IS-IS Level-1 LSP R2.00-00
LSPID                 LSP Seq Num  LSP Checksum  LSP Holdtime      ATT/P/OL
R2.00-00              0x00000036   0xABCD        859               1/0/0
  Area Address: 49.0001
  NLPID:        0xCC 
  Hostname: R2
  IP Address:   10.2.2.2
  Metric: 10         IP 10.10.12.0 255.255.255.0
  Metric: 10         IP 10.2.2.2 255.255.255.255
  Metric: 10         IP 10.10.24.0 255.255.255.0
  Metric: 10         IS R2.01
  Metric: 148        IP-Interarea 10.4.4.4 255.255.255.255


After redistribution 10.4.4.4/32 route is being seen into R1 database . 


R1#sh ip route 10.4.4.4
Routing entry for 10.4.4.4/32
  Known via "isis", distance 115, metric 168, type inter area
  Redistributing via isis 1
  Last update from 10.10.12.2 on Ethernet0/0, 00:06:32 ago
  Routing Descriptor Blocks:
  * 10.10.12.2, from 10.2.2.2, 00:06:32 ago, via Ethernet0/0
      Route metric is 168, traffic share count is 1

After redistribution 10.4.4.4/32 is also present in routing table as well . 

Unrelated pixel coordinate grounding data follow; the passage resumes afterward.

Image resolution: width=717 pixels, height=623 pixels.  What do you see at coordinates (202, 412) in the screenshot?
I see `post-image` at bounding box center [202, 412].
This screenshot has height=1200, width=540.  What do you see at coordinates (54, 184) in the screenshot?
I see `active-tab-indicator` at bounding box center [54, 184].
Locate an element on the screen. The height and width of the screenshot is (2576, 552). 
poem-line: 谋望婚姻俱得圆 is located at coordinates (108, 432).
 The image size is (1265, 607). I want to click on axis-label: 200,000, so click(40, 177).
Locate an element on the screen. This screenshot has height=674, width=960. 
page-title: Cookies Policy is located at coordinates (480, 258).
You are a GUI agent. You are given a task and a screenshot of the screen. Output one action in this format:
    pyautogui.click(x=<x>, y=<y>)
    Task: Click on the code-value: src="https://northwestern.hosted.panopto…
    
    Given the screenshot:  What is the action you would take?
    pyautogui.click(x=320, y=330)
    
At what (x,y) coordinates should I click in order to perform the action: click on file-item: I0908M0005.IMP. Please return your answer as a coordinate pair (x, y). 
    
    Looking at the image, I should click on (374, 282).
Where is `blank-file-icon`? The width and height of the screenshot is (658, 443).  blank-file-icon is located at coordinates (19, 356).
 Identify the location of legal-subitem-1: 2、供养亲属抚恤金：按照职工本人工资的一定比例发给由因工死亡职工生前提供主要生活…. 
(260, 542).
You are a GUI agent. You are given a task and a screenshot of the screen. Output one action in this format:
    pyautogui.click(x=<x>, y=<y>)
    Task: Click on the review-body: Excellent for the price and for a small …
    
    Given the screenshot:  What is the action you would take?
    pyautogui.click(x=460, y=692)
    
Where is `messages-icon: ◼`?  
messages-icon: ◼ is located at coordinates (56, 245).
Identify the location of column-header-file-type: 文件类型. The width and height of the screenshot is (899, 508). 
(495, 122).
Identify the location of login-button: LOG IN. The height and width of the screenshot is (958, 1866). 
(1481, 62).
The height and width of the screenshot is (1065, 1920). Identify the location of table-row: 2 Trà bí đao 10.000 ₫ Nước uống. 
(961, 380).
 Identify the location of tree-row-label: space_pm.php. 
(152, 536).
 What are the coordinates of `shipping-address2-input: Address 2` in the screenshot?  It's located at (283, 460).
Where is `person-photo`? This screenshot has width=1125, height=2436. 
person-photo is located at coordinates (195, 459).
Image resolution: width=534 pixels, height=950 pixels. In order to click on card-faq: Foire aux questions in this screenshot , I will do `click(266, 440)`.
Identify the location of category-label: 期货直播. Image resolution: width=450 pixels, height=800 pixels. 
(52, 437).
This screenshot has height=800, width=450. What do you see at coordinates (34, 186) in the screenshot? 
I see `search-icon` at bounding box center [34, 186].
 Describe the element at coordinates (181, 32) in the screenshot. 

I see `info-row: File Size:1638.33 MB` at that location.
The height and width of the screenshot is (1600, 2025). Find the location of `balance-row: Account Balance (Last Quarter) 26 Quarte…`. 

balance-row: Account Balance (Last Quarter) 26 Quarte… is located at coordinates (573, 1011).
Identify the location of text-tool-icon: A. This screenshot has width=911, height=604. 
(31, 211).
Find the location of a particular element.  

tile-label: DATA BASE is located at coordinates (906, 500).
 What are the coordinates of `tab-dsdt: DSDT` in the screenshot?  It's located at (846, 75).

Note: In this case, R2 advertises specific route in routing table but it does not advertise default route. R1 sees attach bit in Level1 LSP and it installs default route in routing table.

Troubleshoot

There is currently no specific troubleshooting information available for this configuration.